The Minister of the Interior, Eduardo “Wado” De Pedro, announced in the Chaco province the decentralization of the DNI and passport factory and a new line of the Standing Municipalities Program to finance local markets.
The act took place as part of the official’s visit to the province of Chaco, where he shared activities with Governor Jorge Capitanich.
De Pedro assured that “in all corners of Argentina we have to have the same opportunities.”
As part of the activity, kits were delivered for the processing of ID, passports and pre-identification certificates.
The head of the Interior announced the decentralization of the DNI and passport factory with new offices in Chaco and Tucumán, with the aim of “federalizing the production and logistics of documents, ensuring a more federal, inclusive and equitable service in terms of access identity,” it was reported in a statement.
“In all corners of Argentina we have to have the same opportunities and that is a political decision, political will and management capacity,” said De Pedro.
This decentralization will improve the delivery times of documents within the country, more availability of shifts and add new services, indicated sources from the Ministry of the Interior.
We also renewed all the technological equipment of the @renaper_ar in Chaco to expedite document procedures. And with #MunicipiosDePie we delivered 8 ambulances, 3 tractors, a compactor truck for differentiated collection, a backhoe and a hydraulic crane. pic.twitter.com/vzY2Hsxavi
— Wado de Pedro ?? (@wadodecorrido) November 23, 2022
“When we say federalism, we are talking about creating the conditions for formal, genuine employment in every corner of Argentina,” De Pedro said.
“That federalism that means work and equal opportunities is done with works, with investments, with a combination and a consensus between the public sector and the private sector. Planning and investing where no one invests, changing the productive matrix or pushing, helping to give that first push so that the regional economies can begin to walk alone”, he completed.
De Pedro and Capitanich also signed different agreements within the framework of the Standing Municipalities Program and delivered machinery acquired through the Program, thus reaching the execution of 28 projects for an amount of more than 200 million pesos for local governments in the province.
The officials announced a new specific line of Municipal Markets for the Argentine Family within the Standing Municipalities Program, to actively contribute to the deployment of municipal markets.
“To be able to help food producers; to small and small producers so that they can have that closeness; so that we can have another tool to fight inflation and begin to demonstrate to those intermediaries, who permanently speculate with the food of the population , we are going to use the necessary tools so that, as (Vice President) Cristina (Fernández de Kirchner) said, the Argentine table works with food and brings families back together around the table,” De Pedro said.
For his part, Capitanich stressed that the “rights that transform the quality of life of our peoples today have been exercised with great strength and with the commitment of all.”
“Here there are mayors and mayors from different political parties working together to strengthen the capacity for political action in the territory,” he added.

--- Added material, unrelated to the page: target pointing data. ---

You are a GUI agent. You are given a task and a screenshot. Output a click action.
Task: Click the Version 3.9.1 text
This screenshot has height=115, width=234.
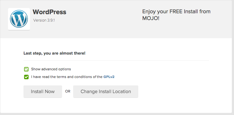pyautogui.click(x=44, y=20)

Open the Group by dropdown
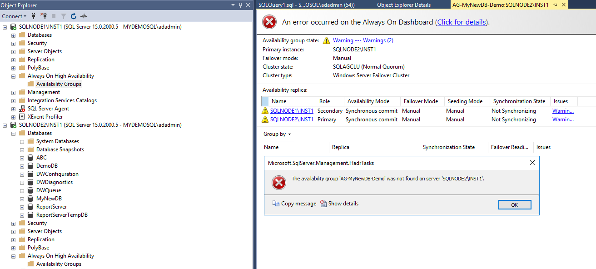click(x=277, y=134)
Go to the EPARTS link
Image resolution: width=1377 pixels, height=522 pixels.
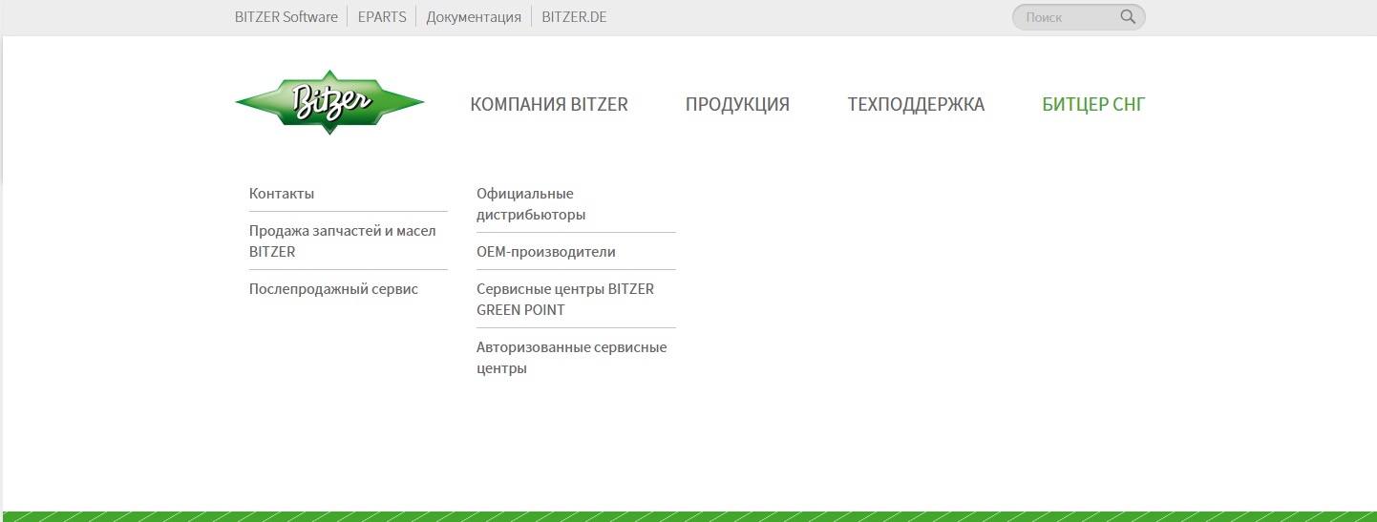pyautogui.click(x=382, y=17)
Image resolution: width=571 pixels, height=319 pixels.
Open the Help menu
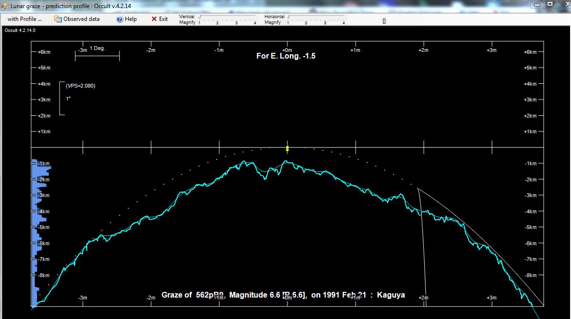(x=127, y=19)

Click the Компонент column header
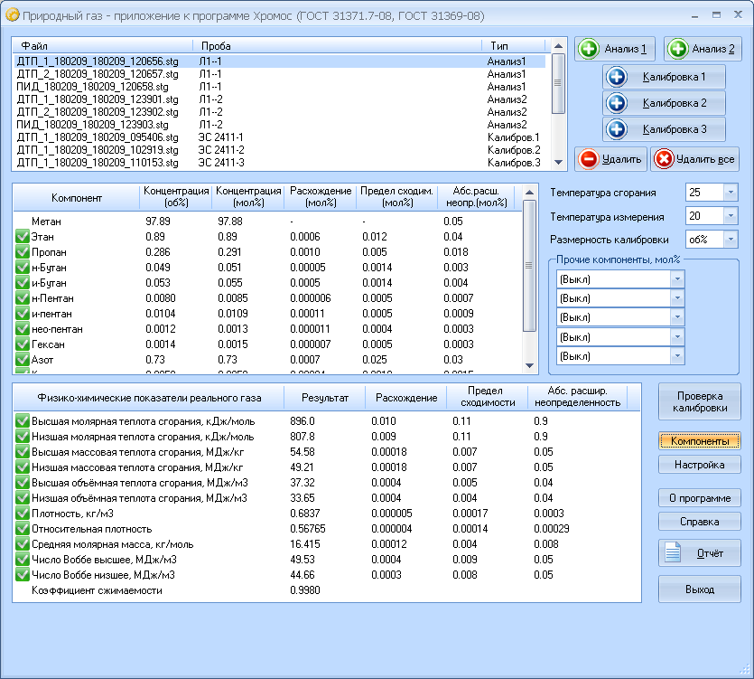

And he added that “the Standing Municipalities program strengthens the institutional capacity of municipalities to provide quality services.”
“A municipality with equipment provides a better quality of services that implies closeness to the citizenry,” he stressed.
Then, the officials visited the Retak company, dedicated to the manufacture of Autoclave-Cured Cellular Concrete (HCCA) bricks.
The Minister of Health, Carla Vizzotti; the lieutenant governor of Chaco, Analia Rach Quiroga; the Undersecretary of Municipal Relations, Pablo Giles; the national director of the National Registry of Persons, Santiago Rodríguez; the Minister of Planning, Economy and Infrastructure of Chaco, Santiago Pérez Pons and the Minister of Public Health of Chaco, Carolina Centeno.